Before the Sarawak State Museum had a building, it had a room above a vegetable market. Specimens collected from Borneo's rivers and jungles -- birds, insects, indigenous crafts -- sat in an improvised gallery while the colonial government figured out where to put them. Hugh Brooke Low's collections from the Rajang River had outgrown a clock tower at a government office, and the overflow had nowhere else to go. That makeshift arrangement above the market stalls, open to anyone curious enough to climb the stairs, was Borneo's first public museum. The proper building that replaced it in 1891 still stands on the Kuching waterfront, its dormer windows and brick pillars a quietly incongruous piece of Queen Anne architecture transplanted to the equatorial tropics.
The museum's founding in 1888 reflected the peculiar enthusiasms of Sarawak's Brooke dynasty, the English family who ruled the territory as White Rajahs. Charles Brooke, the second Rajah, requested land from the Anglican Mission as early as 1880 to house the growing collections. The purpose-built structure was completed in 1889 and formally opened on 4 August 1891 -- a rectangular building measuring 44 by 160 feet, its walls and pillars of brick, its galleries lit by dormer windows that freed the walls for display cases. A new wing followed in 1911. The architectural style is Queen Anne, and the resemblance to the Samuel Way Building of the Adelaide Women's and Children's Hospital is striking enough that historians have noted the connection. In a territory of longhouses and tropical timber, this brick edifice must have looked like a dispatch from another world entirely.
When Japanese forces occupied British Borneo during World War II, the museum's fate hung on a single person's sympathies. A Japanese officer was assigned to direct the institution, and unlike what happened to many colonial buildings across Southeast Asia, he chose to protect it. The museum suffered very little damage or looting during the occupation years. Meanwhile, curator Edward Banks, who had run the museum since 1925, was interned from 1942 to 1945. When the war ended, Tom Harrisson -- a British polymath who had parachuted into Borneo's interior to organize indigenous resistance against the Japanese -- took over as curator in June 1947 and would lead the museum for nearly two decades.

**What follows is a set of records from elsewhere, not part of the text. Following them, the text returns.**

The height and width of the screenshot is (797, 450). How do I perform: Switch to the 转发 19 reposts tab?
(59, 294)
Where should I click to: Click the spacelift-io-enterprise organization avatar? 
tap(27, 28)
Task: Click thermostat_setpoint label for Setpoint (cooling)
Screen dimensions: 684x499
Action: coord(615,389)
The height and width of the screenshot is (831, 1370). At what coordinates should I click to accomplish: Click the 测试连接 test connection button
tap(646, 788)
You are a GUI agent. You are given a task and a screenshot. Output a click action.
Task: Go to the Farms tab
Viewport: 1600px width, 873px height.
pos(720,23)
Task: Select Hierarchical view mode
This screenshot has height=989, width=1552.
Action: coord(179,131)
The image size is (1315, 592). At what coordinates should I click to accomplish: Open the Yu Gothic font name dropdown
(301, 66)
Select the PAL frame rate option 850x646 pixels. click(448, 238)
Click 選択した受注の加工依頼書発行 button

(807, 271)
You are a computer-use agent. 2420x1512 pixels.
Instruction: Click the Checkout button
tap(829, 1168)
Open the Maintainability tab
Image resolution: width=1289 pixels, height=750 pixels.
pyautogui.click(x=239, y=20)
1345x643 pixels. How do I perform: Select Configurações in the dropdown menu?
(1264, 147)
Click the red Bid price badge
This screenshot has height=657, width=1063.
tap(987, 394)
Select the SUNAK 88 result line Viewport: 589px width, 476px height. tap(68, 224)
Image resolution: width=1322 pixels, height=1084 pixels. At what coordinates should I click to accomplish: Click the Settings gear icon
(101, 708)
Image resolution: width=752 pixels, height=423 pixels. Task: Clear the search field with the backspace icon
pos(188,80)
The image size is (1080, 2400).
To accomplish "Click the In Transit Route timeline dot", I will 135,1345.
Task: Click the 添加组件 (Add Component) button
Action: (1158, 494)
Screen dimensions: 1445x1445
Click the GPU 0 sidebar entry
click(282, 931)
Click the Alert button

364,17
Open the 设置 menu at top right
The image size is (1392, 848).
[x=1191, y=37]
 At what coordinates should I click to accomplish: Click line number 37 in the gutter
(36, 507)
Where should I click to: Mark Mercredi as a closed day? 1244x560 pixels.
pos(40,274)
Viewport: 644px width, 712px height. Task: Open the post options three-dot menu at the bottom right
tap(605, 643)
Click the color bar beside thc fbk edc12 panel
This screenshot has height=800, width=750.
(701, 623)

The museum's ground floor holds Sarawak's natural history: expertly mounted specimens of the territory's reptiles, mammals, and birds, alongside a Shell exhibition on the petroleum industry that became central to Sarawak's modern economy. Upstairs, the ethnographic collections tell a different story -- models of the various longhouse types built by Sarawak's indigenous peoples, musical instruments, fish and animal traps, handicrafts, and boat models. The museum's responsibilities extend well beyond its walls. Its director is charged with protecting marine turtles and assisting the chief game warden in wildlife conservation. And since 1911, the museum staff has published the Sarawak Museum Journal, one of the oldest scientific journals in Southeast Asia, covering the history, natural history, and ethnology of Borneo.
In March 2022, the museum's ambitions materialized in a massive new building: the Borneo Cultures Museum, now the largest museum complex in Malaysia and the second largest in Southeast Asia after Singapore's National Museum. A bridge connects the new structure to the original 1891 building, linking the Victorian-era galleries to a modern exhibition space. The old museum itself has been undergoing its own renovation, though the reopening has been delayed by the complexity of fitting out galleries and exhibitions to contemporary standards. The institution that began above a vegetable market now sprawls across multiple buildings on the Kuching waterfront. Through it all, the original brick walls and dormer windows remain -- a 135-year-old reminder that curiosity, once it finds a home, tends to outgrow it.
The Sarawak State Museum sits at 1.555N, 110.344E on the Kuching waterfront along the Sarawak River in Sarawak, Malaysian Borneo. The Queen Anne-style building and adjacent Borneo Cultures Museum are visible from low altitude along the riverfront. Kuching International Airport (WBGG) is approximately 11 km to the south. The terrain is flat, low-lying coastal plain with the city of Kuching spread along both banks of the Sarawak River.